There are several points that need to be addressed about the present study. First, our findings indicated that rs231775 and rs5742909 polymorphisms could be used to identify individuals at higher risk of developing T1DM, and rs231775 polymorphism could also be used to identify individuals at higher risk of developing T2DM. There are two possible explanations for our positive findings. First, rs231775 and rs5742909 polymorphisms of the CTLA-4 gene may lead to alternations in gene expression or changes in CTLA-4 protein structure, which may subsequently affect biological functions of CTLA-4, result in immune dysfunction and ultimately impact individual susceptibility to DM, especially T1DM. Second, it is noteworthy that several analyses were still based on limited number of studies, and therefore, further replication studies, especially in T2DM are still warranted to confirm these findings. Third, the pathogenic mechanism of DM is extremely complex, and hence despite our positive findings, it is unlikely that a single genetic polymorphism could significantly contribute to its development [22,23]. Fourth, due to lack of raw data, we failed to explore possible interactions of investigated CTLA-4 gene polymorphisms. But to better illustrate the potential associations of CTLA-4 gene polymorphisms with DM, we strongly recommend further studies to perform haplotype analyses and explore potential gene–gene interactions.

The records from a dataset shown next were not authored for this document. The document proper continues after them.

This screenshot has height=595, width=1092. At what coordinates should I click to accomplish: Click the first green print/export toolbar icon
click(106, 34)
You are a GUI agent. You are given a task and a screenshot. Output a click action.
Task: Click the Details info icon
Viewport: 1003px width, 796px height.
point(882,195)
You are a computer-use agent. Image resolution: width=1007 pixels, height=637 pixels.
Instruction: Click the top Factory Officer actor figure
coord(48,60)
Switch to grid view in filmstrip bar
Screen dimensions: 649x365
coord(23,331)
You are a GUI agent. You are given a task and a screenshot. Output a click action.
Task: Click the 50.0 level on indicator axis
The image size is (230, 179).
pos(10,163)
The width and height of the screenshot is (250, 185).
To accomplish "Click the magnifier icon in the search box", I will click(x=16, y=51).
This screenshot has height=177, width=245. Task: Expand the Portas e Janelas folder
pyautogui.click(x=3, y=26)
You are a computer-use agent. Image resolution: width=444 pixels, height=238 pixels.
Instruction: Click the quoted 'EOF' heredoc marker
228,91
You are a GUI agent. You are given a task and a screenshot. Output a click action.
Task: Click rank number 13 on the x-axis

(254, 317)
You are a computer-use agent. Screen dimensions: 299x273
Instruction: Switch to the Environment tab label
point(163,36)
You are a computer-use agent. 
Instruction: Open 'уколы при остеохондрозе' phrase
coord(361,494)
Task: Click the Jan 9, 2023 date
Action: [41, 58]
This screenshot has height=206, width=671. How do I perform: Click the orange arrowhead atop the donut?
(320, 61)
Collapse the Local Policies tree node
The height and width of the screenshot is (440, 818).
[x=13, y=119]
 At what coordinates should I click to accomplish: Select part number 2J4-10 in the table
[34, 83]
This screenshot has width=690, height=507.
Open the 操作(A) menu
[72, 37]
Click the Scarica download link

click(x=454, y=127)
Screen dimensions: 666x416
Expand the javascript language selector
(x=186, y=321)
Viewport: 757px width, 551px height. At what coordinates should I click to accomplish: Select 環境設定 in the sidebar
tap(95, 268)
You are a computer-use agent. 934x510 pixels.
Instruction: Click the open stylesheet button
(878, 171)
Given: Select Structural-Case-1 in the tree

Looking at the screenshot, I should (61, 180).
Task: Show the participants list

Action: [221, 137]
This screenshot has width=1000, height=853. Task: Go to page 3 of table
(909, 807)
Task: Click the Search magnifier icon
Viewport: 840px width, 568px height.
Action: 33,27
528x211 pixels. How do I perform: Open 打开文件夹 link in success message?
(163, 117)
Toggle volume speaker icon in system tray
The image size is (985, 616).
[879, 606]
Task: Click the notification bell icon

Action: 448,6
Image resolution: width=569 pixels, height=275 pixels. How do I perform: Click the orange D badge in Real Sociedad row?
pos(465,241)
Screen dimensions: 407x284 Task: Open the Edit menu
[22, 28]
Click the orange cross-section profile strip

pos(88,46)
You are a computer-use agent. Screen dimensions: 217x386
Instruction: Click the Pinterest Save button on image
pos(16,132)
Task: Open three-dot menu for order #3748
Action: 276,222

Our meta-analysis certainly has some limitations. First, although the general methodology qualities of included studies were good, it should be noted that we did not have access to genotypic distributions of investigated polymorphisms according to base characteristics of study subjects. Therefore, our results were derived from unadjusted estimations, and failure to conduct further adjusted analyses for baseline characteristics of participants such as age, gender, and co-morbidity conditions may influence the authenticity of our findings [24]. Second, significant heterogeneities were detected in certain subgroup comparisons, which indicated that the inconsistent results of included studies could not be fully explained by differences in ethnic background, and other unmeasured characteristics of participants may also partially attribute to between-study heterogeneities [25]. Third, associations between CTLA-4 gene polymorphisms and DM may also be influenced by gene–environmental interactions. However, the majority of studies did not consider these potential interactions, which impeded us to perform relevant analyses accordingly [26]. Fourth, since only published articles were eligible for analyses, although funnel plots revealed no obvious publication biases, we still could not rule out the possibility of potential publication biases. Taken these limitations into consideration, the results of the present study should be interpreted with caution.

In conclusion, our findings indicated that rs231775 and rs5742909 polymorphisms may serve as genetic biomarkers of T1DM, and rs231775 polymorphism may also serve as a genetic biomarker of T2DM. Further well-designed studies, especially in T2DM are still warranted to confirm our findings, and future investigations also need to explore possible roles of other CTLA-4 gene polymorphisms in DM.